Chinese Dissidents to US: Prod but Don't Punish
BEIJING
Support for President Clinton's decision to renew Beijing's most-favored-nation (MFN) trade status is coming from a seemingly unlikely quarter in China.
A wide range of reform-minded intellectuals here, including some who were active in 1989's pro-democracy movement, are welcoming Washington's move to reaffirm its economic ties with China.
"Inside China, most intellectuals strongly support normal trade ties between Beijing and Washington, and see MFN as a positive force for China's policies of opening and economic reform," says Liu Yuansheng, a bookshop owner.
"Cutting off MFN is the equivalent of branding the Chinese people enemies of the US, and by attempting to isolate Beijing, Washington would lose any influence over China's future," adds Ms. Liu.
Chinese officials praised Clinton's announcement this week on extending normal trade privileges for Beijing, but the decision is expected to spark a heated debate in the US Congress.
"An unlikely coalition of the left and the right is emerging in the US to attack the center," said Joseph Nye, a dean at Harvard University, during a recent talk in Beijing. American human rights advocates who deplore China's treatment of its dissidents, and conservatives who see Beijing as a potential threat to global stability, are joining hands to oppose Clinton's policy of engagement with China, adds Mr. Nye.
Yet not a single Chinese dissident here has backed calls to revoke China's trade privileges due to its human rights abuses.
"Ending MFN status would hurt not only the Chinese economy, but the Chinese people," says Wang Lingyun, the mother of Wang Dan, the imprisoned leader of the 1989 democracy movement.

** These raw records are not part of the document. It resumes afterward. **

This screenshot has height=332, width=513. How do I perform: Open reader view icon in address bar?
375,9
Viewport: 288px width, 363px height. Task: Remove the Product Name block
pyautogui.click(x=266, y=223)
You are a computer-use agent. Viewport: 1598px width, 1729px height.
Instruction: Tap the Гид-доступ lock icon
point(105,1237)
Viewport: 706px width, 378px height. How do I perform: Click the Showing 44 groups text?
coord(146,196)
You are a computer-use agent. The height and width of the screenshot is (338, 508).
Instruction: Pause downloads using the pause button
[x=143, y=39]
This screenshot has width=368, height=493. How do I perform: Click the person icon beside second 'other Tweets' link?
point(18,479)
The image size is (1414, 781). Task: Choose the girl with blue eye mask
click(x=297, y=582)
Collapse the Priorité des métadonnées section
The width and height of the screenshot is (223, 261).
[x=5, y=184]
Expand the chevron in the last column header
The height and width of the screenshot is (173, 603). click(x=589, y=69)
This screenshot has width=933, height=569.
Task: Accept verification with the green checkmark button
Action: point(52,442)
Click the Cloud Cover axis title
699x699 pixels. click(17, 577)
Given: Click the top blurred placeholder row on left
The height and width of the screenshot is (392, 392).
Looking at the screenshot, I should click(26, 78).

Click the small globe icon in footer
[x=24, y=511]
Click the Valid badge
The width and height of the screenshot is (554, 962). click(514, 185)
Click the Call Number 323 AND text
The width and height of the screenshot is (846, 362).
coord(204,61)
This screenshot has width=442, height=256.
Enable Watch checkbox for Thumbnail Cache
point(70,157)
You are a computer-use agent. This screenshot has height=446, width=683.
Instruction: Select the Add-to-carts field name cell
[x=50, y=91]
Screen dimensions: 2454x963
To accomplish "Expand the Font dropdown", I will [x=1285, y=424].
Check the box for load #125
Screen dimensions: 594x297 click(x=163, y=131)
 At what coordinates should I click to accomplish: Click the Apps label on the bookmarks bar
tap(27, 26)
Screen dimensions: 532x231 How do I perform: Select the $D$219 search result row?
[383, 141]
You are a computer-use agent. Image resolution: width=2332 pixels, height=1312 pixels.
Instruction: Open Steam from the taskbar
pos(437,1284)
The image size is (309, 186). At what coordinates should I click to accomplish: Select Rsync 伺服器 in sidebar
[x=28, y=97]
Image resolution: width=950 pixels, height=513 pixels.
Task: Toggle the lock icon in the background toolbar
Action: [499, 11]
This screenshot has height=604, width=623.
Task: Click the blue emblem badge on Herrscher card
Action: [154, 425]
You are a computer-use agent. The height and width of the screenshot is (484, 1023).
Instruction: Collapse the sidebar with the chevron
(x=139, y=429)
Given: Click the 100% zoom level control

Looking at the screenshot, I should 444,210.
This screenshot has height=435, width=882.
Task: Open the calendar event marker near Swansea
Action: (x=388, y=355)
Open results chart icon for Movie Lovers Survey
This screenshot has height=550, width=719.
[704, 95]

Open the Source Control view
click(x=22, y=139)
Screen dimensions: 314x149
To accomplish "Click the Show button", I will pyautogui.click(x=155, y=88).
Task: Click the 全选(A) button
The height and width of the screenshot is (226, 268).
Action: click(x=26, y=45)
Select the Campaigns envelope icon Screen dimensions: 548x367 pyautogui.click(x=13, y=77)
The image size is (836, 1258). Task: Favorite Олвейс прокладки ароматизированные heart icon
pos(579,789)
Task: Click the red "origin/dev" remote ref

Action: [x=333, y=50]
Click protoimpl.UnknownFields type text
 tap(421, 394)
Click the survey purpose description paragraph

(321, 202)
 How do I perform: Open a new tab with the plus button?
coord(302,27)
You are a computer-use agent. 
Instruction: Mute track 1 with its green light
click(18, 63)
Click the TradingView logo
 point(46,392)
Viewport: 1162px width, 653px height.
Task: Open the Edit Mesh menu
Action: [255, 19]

Wang Dan himself, during a brief period of freedom at the end of his first jail term in 1993, said he backed strengthened China-US ties. "Stronger trade contacts with the West are likely to give reformists in the Chinese government more room for maneuvering and push forward China's integration with the world community."
Wang Dan was sentenced to an additional 11 years imprisonment last year for "attempting to subvert the government" through such acts as writing for the Hong Kong press and taking a correspondence course through University of California at Berkeley.
Yet "Wang Dan has always put the nation's interests above his own, and he believes that better ties with the US can only help China," says Wang Lingyun.
She adds she was notified in March that Wang Dan might be released on medical parole and sent to the US. But since Vice President Al Gore's March visit to China, she has received no further news.
In its annual report on human rights, the State Department said that Beijing's tolerance of divergent political views and activities had sharply dropped in 1996. Although that finding could fuel the MFN debate, bookstore owner Liu, who was branded a "class enemy" during Chairman Mao Zedong's reign, says China has seen remarkable changes since 1972, when the US reestablished friendly ties with China.
China has dismantled much of its Soviet-model economy, and many intellectuals here believe it will also gradually jettison the most repressive aspects of its state controls.
But Beijing is much more likely to respond positively to the advice of friendly Western governments than to economic threats, they say.
"Change will come step-by-step," says a supporter of political reform here, "and the US can only hope to promote positive trends here by broadening rather than limiting its ties with Beijing."